10:10 First time the fact that draft officer should have ask me about my preferences for military service (mandatory back then and still today) came to me well after collapse of the USSR when I watched some american documentary about peculiarities of military service around the world. "Next! You'll be a border guard. Next!"
11:40 There was an anecdote: "What is it: green, long and smell like sausage? Commuter train".
13:12 "Avoska" is not just funny sounds combined together. "Avos'" is an old Russian word meaning "maybe" when you hope for something good to happen or something with a possible bad outcome will go well.
14:00 Reminds me of another anecdote. Three things in advance:
1. "Gosplan" (short of "Gosudarstvennoe planirovanie" ("State planning")) is a top economic authority in USSR. It defines what to be produced, where and how many.
2. Soviet society and Soviet state was antisemitic. Not like arab's is, but in USSR jew must try much harder then Russian for the same career.

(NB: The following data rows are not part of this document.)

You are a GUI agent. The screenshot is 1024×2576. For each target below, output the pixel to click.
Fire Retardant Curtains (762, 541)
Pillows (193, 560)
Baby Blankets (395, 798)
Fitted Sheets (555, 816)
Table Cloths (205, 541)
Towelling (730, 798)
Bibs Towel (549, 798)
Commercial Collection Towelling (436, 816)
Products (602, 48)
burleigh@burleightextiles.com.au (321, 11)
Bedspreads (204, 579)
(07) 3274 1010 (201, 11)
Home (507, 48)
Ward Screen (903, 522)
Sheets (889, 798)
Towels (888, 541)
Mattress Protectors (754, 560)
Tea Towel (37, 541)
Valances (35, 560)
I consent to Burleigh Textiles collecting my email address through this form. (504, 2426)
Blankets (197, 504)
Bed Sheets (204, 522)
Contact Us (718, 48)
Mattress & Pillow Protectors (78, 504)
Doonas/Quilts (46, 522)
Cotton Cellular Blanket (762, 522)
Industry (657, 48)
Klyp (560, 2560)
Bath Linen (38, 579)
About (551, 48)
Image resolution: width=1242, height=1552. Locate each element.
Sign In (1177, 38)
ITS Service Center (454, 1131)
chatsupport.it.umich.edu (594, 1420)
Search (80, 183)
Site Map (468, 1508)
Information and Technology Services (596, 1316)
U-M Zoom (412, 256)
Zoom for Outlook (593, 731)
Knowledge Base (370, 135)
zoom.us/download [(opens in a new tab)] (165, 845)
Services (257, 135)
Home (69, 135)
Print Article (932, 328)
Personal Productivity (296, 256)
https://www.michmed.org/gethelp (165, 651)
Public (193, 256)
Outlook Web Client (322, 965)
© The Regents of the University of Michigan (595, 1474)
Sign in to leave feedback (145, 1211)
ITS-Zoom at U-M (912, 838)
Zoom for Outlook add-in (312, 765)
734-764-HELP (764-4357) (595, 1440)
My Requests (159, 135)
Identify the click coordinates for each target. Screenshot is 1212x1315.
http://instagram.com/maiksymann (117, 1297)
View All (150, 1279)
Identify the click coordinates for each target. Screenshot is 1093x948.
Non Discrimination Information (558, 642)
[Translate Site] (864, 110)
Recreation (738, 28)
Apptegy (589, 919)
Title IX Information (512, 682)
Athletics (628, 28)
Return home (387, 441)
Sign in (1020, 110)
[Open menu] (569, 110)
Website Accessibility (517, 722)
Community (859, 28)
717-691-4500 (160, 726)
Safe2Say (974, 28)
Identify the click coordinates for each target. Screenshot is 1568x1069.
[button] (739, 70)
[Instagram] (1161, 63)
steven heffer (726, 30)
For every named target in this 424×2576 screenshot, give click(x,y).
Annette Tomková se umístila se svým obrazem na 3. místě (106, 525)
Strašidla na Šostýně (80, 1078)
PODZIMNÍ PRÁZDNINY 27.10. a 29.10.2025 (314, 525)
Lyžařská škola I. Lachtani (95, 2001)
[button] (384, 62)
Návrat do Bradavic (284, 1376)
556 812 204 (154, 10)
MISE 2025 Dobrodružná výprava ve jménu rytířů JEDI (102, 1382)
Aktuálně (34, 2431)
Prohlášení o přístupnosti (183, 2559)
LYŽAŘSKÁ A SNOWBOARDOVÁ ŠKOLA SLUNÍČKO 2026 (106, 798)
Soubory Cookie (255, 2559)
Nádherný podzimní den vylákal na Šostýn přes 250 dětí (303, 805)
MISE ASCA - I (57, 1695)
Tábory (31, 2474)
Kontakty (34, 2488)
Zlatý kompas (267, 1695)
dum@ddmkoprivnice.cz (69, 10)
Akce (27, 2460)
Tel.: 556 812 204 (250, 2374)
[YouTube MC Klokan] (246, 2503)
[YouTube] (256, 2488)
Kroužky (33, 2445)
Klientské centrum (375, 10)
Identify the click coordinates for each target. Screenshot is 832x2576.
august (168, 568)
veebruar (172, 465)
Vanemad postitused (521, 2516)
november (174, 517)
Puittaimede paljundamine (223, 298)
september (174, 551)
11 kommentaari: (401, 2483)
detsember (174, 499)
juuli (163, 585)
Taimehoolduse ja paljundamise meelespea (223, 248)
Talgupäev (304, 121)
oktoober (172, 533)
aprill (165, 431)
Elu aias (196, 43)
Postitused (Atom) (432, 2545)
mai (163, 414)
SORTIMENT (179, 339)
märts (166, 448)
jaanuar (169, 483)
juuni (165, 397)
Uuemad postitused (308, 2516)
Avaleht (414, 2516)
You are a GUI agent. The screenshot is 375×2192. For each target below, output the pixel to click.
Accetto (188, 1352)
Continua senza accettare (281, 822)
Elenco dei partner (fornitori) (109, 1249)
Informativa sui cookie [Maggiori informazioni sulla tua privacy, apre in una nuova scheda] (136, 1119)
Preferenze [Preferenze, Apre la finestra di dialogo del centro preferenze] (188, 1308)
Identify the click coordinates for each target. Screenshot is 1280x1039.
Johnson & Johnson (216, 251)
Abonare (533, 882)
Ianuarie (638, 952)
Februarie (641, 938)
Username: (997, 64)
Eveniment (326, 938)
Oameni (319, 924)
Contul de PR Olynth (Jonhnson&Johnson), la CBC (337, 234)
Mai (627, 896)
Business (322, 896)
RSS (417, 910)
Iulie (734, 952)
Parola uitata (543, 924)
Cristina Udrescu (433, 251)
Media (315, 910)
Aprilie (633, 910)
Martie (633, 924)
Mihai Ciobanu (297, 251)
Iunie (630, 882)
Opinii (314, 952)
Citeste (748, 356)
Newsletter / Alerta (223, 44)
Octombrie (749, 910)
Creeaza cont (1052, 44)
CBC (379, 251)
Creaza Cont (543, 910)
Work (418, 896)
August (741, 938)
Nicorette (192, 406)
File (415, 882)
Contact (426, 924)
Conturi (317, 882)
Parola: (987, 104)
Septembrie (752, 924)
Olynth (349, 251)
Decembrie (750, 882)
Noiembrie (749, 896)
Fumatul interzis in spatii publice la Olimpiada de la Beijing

3. "Ivanov" is epitome of Russian family name, as well as Rabinovitch is of Jewish one.
So, an anecdote (and keep in mind facts about grocery shopping and "deficit"):
Comission checking the nuthouse and asking another patient:
- Why are you here?
- I think it's a mistake. I'm not insane, I'm a butcher Rabinovitch from the central market.
Comission then asked the chief medical officer:
- Why do you keep him here? He looks normal.
- It's severe case of the delusion of grandeur. He is Ivanov, engineer from Gosplan.
I recently visited Russia, and I must say, the people there are simply awesome, super fun and very friendly.
I’m married to one. I disagree 😂😂
This is true. The regular people are wonderful. But just like most places, it's only the ruling class that really sucks; the greedy, the dishonest, grifters, the ones who feel the need to take everything they can from everyone else.
Especially to children in Mariupol theater.
@@migmit the people aren't their government, especially in a country like Russia.
@@therealkakitron Right. It's the government that launches missiles and drops bombs.
11:43 "This phenomenon" not "This phenomena". "Phenomena" is the plural. Jeeeesus, Simon!